### Given data
===============
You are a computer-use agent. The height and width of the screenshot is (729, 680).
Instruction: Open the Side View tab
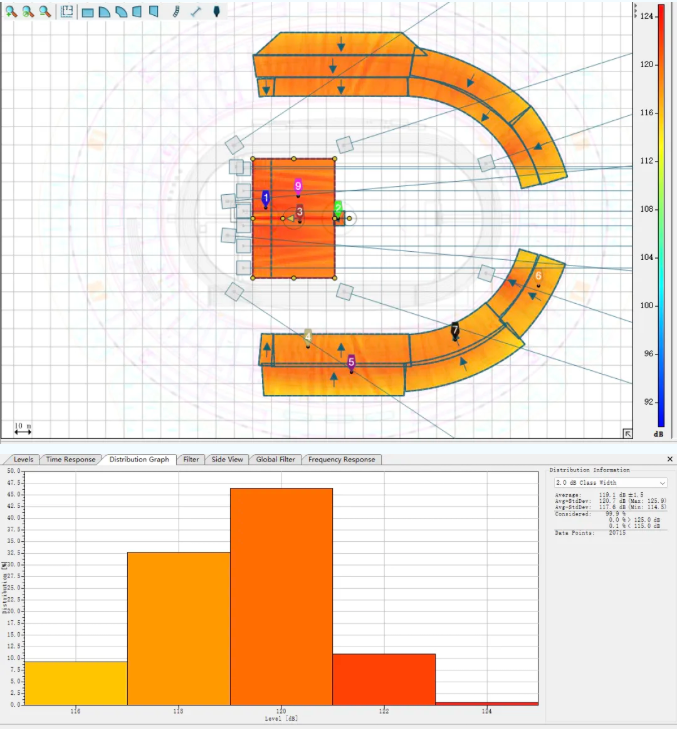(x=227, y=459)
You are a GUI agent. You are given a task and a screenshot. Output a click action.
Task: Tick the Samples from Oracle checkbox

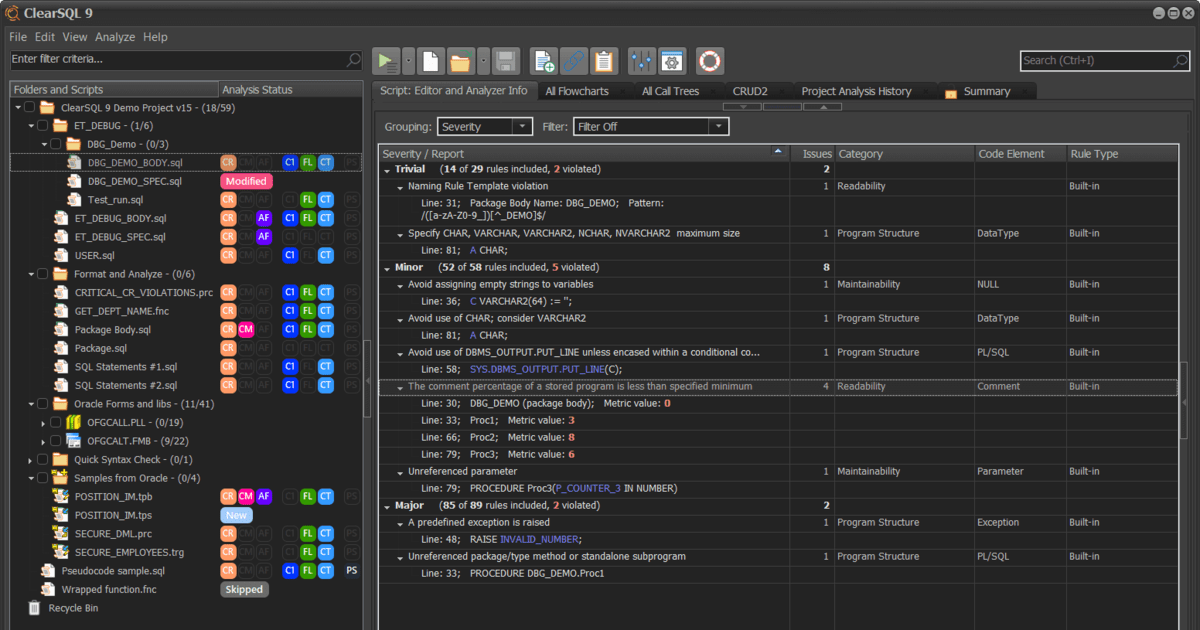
===============
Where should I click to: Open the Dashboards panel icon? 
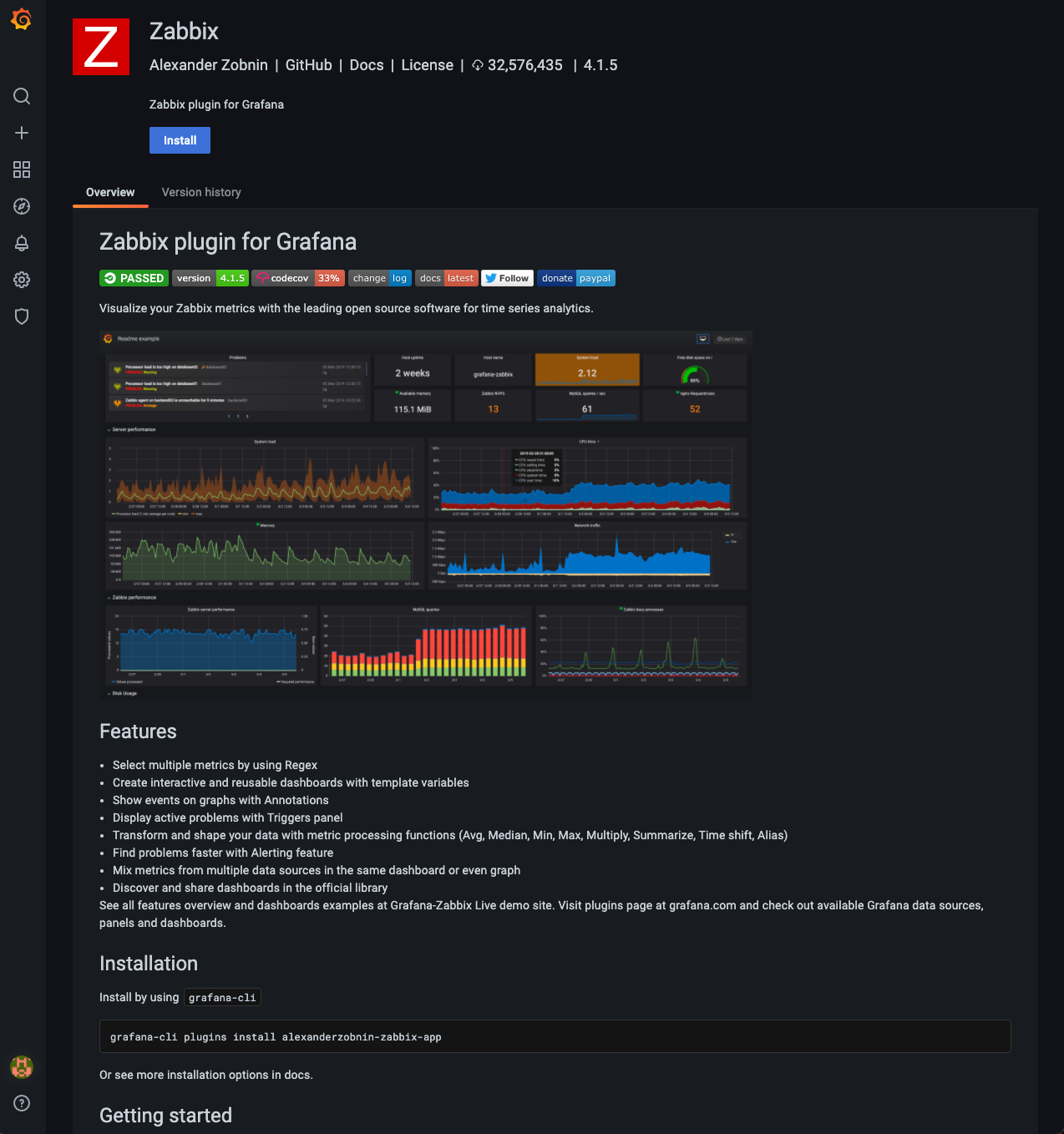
===============
### Exercise instructions
Would you copy, word for word, only the lines above from the one containing "You are a computer-use" through the one containing "Task: Tick the Samples from Oracle checkbox", both included, and please leave out the pictures?

### Answer space
You are a computer-use agent. The height and width of the screenshot is (729, 680).
Instruction: Open the Side View tab
(x=227, y=459)
You are a GUI agent. You are given a task and a screenshot. Output a click action.
Task: Tick the Samples from Oracle checkbox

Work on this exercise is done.